Still, it shimmered with stars. Parker and Hammett, especially, shone brightly in its pages. There are some additional facts about them scattered through Pentimento (Hammett’s name is omnipresent, as you might expect) and in a section on the theatre and related performing arts we hear about Edmund Wilson, Theodore Roethke, Tyrone Guthrie, Samuel Goldwyn and Tallulah Bankhead. Just as she was good on Parker’s decline, she is good on Bankhead’s: Hellman’s grandes dames go down to defeat in a flurry of misapplied talcum. Roethke features as the falling-down drunk he undoubtedly was most of the time. Lowell gets a mention. It’s all good gossip, and all helps.

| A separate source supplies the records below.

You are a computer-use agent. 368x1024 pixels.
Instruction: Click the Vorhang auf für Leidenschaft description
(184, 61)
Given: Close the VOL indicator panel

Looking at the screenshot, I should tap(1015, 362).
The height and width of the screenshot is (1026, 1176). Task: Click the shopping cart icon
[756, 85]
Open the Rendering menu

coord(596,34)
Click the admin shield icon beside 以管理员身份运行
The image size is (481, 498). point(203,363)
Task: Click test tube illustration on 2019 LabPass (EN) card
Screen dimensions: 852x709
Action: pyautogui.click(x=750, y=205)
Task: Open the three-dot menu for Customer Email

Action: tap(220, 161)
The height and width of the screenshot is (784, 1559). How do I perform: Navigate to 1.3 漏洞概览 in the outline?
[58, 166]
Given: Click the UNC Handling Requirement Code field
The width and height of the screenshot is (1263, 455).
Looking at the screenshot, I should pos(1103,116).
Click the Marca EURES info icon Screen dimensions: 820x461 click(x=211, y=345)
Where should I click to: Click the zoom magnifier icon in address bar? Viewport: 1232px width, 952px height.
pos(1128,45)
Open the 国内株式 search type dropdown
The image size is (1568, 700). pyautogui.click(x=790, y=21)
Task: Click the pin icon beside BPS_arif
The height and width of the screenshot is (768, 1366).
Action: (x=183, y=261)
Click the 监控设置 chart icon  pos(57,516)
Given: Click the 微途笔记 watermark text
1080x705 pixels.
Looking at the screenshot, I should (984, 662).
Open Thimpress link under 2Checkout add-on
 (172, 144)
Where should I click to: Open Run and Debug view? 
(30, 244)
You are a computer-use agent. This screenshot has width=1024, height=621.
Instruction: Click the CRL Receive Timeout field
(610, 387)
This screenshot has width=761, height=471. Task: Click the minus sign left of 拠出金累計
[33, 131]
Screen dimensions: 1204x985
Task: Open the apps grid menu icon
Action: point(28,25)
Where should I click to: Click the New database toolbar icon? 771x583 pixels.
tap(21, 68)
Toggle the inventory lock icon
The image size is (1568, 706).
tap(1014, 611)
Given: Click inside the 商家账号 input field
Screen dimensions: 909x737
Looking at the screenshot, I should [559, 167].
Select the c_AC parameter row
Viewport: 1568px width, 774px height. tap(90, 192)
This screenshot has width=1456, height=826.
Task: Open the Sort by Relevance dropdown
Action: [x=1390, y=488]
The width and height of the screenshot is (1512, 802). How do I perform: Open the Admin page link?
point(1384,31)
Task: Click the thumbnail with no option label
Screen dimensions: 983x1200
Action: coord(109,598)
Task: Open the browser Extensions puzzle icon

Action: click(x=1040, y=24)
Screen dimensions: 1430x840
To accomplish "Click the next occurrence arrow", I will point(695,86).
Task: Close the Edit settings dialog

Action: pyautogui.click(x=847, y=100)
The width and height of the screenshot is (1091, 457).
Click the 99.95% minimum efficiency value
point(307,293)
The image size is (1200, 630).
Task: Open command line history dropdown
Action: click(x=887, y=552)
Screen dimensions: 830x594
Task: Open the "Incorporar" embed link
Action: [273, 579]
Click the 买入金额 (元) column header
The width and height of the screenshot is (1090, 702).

The bulk of the volume, however, is devoted to memoirs of non-famous characters from Miss Hellman’s past. The transatlantic reviewers seem to have convinced themselves that this material is pretty quintessential stuff. We learn from Richard Poirier, quoted on the blurb, that it “provides one of those rare instances when the moral value of a book is wholly inextricable from its immense literary worth, where the excitations, the pacing, and the intensifications offered by the style manage to create in us perceptions about human character that have all but disappeared from contemporary writing.” I certainly agree that the perceptiveness, such as it is, is closely linked to the style. What I can’t see for a moment is how trained literati can imagine that the style is anything less than frantically mannered and anything more than painfully derivative.